- INFORMATION
********************

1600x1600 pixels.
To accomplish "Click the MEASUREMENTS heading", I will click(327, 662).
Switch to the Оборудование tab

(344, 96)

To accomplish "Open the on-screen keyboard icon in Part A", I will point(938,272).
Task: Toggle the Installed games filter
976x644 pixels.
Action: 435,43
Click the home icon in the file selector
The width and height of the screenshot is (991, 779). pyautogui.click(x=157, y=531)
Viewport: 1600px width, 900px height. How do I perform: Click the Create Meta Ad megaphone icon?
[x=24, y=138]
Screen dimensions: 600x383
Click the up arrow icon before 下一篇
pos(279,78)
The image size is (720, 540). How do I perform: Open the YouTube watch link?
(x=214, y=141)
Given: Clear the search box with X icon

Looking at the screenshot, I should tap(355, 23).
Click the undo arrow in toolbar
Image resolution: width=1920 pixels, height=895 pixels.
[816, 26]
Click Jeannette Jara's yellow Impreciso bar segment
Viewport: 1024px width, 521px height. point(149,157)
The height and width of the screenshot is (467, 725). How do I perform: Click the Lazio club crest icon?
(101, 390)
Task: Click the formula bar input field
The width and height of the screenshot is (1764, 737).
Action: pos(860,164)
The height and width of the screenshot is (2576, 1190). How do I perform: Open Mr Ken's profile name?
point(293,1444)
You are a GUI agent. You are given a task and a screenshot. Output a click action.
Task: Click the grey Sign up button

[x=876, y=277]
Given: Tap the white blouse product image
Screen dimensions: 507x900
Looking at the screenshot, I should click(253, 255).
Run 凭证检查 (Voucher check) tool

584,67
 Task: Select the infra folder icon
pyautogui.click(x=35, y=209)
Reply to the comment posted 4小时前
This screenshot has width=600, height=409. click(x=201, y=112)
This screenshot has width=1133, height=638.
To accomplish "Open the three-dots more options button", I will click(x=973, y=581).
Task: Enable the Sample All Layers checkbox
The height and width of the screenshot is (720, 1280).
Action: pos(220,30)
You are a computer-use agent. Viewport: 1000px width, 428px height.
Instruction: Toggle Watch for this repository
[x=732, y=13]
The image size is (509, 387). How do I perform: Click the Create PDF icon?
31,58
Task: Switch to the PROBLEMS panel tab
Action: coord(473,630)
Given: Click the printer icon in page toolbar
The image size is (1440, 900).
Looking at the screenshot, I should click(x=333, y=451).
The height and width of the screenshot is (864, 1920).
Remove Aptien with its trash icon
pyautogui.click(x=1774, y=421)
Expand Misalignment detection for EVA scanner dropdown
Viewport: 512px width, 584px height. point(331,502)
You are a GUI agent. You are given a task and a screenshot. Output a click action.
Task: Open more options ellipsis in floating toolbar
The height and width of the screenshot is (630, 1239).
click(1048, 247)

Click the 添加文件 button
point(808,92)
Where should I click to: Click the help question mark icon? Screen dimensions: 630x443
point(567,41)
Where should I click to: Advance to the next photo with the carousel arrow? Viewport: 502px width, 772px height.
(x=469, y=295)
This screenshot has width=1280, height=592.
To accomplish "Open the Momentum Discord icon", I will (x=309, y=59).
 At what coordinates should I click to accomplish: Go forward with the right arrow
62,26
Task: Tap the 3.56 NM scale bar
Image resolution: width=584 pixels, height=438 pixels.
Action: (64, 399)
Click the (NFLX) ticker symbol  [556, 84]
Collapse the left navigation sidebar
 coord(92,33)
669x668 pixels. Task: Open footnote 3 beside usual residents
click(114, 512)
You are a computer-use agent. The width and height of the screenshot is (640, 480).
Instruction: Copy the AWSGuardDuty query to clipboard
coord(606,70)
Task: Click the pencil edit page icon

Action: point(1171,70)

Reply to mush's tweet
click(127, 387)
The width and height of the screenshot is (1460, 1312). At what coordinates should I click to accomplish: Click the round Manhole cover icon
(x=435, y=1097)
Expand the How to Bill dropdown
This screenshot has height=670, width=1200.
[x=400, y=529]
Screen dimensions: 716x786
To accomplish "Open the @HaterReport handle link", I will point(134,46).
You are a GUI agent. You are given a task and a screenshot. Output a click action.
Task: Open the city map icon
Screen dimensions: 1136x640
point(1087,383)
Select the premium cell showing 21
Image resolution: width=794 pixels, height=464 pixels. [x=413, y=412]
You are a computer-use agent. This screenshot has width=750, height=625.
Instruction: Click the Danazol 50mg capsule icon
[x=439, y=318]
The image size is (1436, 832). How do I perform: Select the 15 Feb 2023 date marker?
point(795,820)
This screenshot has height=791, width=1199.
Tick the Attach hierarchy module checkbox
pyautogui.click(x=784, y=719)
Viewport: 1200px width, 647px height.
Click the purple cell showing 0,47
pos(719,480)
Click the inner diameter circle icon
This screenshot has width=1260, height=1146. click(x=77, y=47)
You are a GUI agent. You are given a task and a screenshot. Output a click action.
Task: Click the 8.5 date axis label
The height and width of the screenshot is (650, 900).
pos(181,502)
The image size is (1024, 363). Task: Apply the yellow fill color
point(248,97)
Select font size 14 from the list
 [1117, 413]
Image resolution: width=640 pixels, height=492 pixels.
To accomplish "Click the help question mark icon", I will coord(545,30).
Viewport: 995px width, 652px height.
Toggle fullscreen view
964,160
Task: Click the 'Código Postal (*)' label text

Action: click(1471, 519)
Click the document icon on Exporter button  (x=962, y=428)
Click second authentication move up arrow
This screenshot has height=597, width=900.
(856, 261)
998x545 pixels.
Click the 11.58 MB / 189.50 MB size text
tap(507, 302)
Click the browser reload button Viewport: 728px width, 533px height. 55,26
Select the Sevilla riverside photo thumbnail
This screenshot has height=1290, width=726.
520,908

********************

- WORK INSTRUCTIONS
Could you restate, word for word, the lines above from the one with "Click the up arrow icon before 下一篇" to the one with "Given: Click the printer icon in page toolbar", both included?

- REPLY
Click the up arrow icon before 下一篇
pos(279,78)
The image size is (720, 540). How do I perform: Open the YouTube watch link?
(x=214, y=141)
Given: Clear the search box with X icon

Looking at the screenshot, I should tap(355, 23).
Click the undo arrow in toolbar
Image resolution: width=1920 pixels, height=895 pixels.
[816, 26]
Click Jeannette Jara's yellow Impreciso bar segment
Viewport: 1024px width, 521px height. point(149,157)
The height and width of the screenshot is (467, 725). How do I perform: Click the Lazio club crest icon?
(101, 390)
Task: Click the formula bar input field
The width and height of the screenshot is (1764, 737).
Action: pos(860,164)
The height and width of the screenshot is (2576, 1190). How do I perform: Open Mr Ken's profile name?
point(293,1444)
You are a GUI agent. You are given a task and a screenshot. Output a click action.
Task: Click the grey Sign up button

[x=876, y=277]
Given: Tap the white blouse product image
Screen dimensions: 507x900
Looking at the screenshot, I should click(253, 255).
Run 凭证检查 (Voucher check) tool

584,67
 Task: Select the infra folder icon
pyautogui.click(x=35, y=209)
Reply to the comment posted 4小时前
This screenshot has width=600, height=409. click(x=201, y=112)
This screenshot has width=1133, height=638.
To accomplish "Open the three-dots more options button", I will click(x=973, y=581).
Task: Enable the Sample All Layers checkbox
The height and width of the screenshot is (720, 1280).
Action: pos(220,30)
You are a computer-use agent. Viewport: 1000px width, 428px height.
Instruction: Toggle Watch for this repository
[x=732, y=13]
The image size is (509, 387). How do I perform: Click the Create PDF icon?
31,58
Task: Switch to the PROBLEMS panel tab
Action: coord(473,630)
Given: Click the printer icon in page toolbar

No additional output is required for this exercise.